[Entries for locating words and elements]
-.-.-
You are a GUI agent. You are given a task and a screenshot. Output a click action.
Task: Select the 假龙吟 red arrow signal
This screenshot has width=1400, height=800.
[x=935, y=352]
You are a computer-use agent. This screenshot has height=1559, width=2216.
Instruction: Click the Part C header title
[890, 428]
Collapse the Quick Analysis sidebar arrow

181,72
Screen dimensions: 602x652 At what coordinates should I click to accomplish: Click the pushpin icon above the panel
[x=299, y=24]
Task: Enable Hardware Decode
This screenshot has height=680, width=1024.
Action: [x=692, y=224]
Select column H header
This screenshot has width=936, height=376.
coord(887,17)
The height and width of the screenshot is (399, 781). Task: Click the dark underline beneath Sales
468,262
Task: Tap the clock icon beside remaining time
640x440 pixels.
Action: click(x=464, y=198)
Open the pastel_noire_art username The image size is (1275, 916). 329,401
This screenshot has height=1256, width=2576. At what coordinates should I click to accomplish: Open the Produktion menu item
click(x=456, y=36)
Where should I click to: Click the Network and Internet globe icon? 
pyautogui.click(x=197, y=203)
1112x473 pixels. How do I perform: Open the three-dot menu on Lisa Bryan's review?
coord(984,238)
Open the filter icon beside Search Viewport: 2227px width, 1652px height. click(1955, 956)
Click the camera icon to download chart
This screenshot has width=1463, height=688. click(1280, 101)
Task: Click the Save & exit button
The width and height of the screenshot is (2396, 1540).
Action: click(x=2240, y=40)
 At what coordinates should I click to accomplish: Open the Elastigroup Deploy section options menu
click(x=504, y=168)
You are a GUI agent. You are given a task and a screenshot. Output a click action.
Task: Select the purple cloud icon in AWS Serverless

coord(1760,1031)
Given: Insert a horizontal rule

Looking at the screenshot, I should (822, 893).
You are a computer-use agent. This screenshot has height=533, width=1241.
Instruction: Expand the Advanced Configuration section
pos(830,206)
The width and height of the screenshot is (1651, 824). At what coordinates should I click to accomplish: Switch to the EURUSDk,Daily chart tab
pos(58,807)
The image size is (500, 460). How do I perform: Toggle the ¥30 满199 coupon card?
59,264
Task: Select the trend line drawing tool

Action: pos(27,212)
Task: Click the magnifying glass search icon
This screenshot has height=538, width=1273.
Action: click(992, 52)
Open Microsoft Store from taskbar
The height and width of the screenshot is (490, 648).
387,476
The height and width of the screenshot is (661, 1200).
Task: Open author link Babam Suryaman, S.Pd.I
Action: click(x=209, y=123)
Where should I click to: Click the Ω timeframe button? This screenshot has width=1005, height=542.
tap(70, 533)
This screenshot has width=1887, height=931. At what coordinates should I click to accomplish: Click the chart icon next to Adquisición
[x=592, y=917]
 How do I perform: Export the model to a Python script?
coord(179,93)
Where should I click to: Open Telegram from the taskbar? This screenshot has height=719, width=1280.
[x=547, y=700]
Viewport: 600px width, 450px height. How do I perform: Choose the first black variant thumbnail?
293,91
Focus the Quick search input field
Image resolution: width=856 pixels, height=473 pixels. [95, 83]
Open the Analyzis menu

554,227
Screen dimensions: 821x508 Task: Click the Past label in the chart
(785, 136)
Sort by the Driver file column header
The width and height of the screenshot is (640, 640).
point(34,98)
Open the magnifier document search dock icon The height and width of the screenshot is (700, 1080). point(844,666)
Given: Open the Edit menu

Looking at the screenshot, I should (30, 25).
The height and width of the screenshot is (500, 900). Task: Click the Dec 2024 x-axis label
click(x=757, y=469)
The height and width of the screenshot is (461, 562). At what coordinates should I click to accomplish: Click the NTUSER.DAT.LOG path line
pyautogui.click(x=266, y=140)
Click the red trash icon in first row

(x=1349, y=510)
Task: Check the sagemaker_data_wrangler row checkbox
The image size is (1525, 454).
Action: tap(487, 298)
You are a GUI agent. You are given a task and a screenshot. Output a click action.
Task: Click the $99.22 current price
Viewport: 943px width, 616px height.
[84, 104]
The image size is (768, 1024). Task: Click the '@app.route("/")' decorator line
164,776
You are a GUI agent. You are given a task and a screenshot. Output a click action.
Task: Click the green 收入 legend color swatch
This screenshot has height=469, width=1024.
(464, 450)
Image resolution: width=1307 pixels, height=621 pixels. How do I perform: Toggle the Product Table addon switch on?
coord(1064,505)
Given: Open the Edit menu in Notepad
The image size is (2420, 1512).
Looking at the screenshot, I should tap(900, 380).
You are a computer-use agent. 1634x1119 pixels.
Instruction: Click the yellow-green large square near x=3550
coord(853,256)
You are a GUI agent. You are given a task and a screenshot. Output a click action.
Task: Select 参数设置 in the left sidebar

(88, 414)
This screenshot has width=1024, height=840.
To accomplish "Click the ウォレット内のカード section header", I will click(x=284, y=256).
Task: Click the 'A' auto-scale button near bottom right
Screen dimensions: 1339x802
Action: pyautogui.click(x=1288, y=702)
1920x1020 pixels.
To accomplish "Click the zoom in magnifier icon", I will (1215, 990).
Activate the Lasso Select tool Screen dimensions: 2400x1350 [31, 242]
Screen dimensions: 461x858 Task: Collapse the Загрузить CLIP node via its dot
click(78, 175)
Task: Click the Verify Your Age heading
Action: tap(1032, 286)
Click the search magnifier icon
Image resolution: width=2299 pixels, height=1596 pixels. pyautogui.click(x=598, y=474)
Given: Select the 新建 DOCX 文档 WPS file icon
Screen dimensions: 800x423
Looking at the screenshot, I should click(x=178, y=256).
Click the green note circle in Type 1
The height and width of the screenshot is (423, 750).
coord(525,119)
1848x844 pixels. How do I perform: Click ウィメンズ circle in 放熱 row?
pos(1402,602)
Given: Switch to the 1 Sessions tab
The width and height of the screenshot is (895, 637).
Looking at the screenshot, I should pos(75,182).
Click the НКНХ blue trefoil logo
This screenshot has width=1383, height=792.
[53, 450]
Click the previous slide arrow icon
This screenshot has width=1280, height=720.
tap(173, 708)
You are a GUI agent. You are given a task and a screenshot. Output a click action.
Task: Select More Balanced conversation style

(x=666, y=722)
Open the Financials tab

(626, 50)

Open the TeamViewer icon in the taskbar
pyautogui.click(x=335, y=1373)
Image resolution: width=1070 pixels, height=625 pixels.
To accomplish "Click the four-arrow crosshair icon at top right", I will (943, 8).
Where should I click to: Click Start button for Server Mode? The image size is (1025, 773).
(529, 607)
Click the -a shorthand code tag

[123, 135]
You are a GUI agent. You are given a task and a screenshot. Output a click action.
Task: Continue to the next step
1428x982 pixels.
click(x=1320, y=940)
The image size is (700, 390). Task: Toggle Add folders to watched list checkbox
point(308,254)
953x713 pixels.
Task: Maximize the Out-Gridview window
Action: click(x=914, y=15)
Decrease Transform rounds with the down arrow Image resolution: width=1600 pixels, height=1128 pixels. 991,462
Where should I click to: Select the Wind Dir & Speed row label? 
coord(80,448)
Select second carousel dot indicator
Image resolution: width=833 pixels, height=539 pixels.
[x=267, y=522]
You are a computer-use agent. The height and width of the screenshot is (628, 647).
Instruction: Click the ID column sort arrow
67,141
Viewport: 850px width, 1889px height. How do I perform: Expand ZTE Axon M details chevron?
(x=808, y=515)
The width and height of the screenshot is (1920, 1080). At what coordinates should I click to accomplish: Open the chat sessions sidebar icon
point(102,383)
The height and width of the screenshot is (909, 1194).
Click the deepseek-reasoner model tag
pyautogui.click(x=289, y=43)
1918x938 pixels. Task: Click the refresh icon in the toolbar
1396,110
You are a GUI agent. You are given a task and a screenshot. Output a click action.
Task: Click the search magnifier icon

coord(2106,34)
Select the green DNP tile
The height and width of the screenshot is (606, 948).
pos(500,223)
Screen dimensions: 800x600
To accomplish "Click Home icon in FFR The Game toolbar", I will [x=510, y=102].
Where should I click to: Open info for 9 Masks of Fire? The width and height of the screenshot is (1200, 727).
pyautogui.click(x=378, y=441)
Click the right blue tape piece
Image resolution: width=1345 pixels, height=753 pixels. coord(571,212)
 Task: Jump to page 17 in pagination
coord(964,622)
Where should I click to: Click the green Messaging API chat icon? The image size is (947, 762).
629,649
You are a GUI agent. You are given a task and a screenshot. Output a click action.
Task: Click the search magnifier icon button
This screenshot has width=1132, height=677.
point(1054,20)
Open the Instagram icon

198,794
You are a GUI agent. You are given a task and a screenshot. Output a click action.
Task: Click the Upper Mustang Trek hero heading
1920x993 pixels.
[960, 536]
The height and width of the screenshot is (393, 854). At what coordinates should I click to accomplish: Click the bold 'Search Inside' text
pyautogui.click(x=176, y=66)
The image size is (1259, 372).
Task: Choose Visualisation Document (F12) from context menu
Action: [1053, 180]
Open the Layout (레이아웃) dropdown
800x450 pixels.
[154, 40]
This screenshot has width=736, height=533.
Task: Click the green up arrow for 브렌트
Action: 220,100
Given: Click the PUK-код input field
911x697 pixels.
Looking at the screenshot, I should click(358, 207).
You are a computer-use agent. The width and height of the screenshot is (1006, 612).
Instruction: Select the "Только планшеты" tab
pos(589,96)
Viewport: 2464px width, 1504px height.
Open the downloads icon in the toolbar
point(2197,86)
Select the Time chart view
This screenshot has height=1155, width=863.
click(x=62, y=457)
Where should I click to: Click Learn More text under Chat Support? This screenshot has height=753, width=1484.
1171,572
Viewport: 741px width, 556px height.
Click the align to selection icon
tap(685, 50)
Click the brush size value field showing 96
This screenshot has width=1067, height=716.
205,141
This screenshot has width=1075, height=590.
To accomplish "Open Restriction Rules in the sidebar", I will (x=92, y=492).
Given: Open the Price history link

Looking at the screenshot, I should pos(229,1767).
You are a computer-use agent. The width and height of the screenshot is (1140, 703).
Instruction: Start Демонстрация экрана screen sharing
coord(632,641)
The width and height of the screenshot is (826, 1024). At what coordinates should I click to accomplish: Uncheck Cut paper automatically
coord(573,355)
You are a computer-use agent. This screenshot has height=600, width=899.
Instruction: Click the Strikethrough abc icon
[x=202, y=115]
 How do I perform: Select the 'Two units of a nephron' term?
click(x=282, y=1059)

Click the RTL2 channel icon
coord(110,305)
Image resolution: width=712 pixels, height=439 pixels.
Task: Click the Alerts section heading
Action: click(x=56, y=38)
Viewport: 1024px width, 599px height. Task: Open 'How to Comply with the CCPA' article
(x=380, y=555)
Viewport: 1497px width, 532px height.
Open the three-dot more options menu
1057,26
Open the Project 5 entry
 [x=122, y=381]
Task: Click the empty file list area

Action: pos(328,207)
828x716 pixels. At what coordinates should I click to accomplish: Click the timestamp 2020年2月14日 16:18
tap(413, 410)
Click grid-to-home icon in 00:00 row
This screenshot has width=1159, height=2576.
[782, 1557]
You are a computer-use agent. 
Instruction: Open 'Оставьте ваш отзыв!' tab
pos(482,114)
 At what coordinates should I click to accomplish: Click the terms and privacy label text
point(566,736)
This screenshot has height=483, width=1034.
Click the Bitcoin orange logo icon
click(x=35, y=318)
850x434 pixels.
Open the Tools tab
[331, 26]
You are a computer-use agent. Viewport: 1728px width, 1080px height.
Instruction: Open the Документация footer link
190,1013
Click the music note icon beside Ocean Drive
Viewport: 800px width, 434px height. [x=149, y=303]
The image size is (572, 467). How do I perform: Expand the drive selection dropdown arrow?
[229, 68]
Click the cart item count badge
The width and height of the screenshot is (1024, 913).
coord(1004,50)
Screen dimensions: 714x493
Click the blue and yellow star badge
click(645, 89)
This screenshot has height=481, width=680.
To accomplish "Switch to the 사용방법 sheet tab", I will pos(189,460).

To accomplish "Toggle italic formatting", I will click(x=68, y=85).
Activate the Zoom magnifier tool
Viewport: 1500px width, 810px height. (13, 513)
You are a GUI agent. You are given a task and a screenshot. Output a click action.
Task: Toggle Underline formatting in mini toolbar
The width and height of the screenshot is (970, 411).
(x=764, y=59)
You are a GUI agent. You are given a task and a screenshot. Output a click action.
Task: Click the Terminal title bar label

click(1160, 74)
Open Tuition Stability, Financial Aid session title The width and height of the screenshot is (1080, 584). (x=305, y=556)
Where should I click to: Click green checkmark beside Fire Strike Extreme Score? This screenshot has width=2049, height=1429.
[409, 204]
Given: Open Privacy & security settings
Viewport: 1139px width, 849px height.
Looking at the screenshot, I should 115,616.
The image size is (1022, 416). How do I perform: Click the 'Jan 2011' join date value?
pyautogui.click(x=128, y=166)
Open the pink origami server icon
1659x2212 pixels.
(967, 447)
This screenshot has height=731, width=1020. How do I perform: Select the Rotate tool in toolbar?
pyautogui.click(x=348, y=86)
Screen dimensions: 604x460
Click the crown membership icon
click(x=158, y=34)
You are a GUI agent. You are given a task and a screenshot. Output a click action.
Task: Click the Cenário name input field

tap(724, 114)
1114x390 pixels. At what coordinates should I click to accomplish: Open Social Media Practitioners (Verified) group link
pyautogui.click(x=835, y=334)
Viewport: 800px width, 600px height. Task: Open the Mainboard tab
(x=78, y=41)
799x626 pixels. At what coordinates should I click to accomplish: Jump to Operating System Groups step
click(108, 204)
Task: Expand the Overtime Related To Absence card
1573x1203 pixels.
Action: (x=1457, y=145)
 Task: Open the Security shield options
-.-.-
▶ _Requirements_: Return the lines of the listing above exactly as they are, from the line containing "Open the Project 5 entry" through the line containing "click(1160, 74)", both included.

▶ _Final answer_:
Open the Project 5 entry
 [x=122, y=381]
Task: Click the empty file list area

Action: pos(328,207)
828x716 pixels. At what coordinates should I click to accomplish: Click the timestamp 2020年2月14日 16:18
tap(413, 410)
Click grid-to-home icon in 00:00 row
This screenshot has width=1159, height=2576.
[782, 1557]
You are a computer-use agent. 
Instruction: Open 'Оставьте ваш отзыв!' tab
pos(482,114)
 At what coordinates should I click to accomplish: Click the terms and privacy label text
point(566,736)
This screenshot has height=483, width=1034.
Click the Bitcoin orange logo icon
click(x=35, y=318)
850x434 pixels.
Open the Tools tab
[331, 26]
You are a computer-use agent. Viewport: 1728px width, 1080px height.
Instruction: Open the Документация footer link
190,1013
Click the music note icon beside Ocean Drive
Viewport: 800px width, 434px height. [x=149, y=303]
The image size is (572, 467). How do I perform: Expand the drive selection dropdown arrow?
[229, 68]
Click the cart item count badge
The width and height of the screenshot is (1024, 913).
coord(1004,50)
Screen dimensions: 714x493
Click the blue and yellow star badge
click(645, 89)
This screenshot has height=481, width=680.
To accomplish "Switch to the 사용방법 sheet tab", I will pos(189,460).

To accomplish "Toggle italic formatting", I will click(x=68, y=85).
Activate the Zoom magnifier tool
Viewport: 1500px width, 810px height. (13, 513)
You are a GUI agent. You are given a task and a screenshot. Output a click action.
Task: Toggle Underline formatting in mini toolbar
The width and height of the screenshot is (970, 411).
(x=764, y=59)
You are a GUI agent. You are given a task and a screenshot. Output a click action.
Task: Click the Terminal title bar label

click(1160, 74)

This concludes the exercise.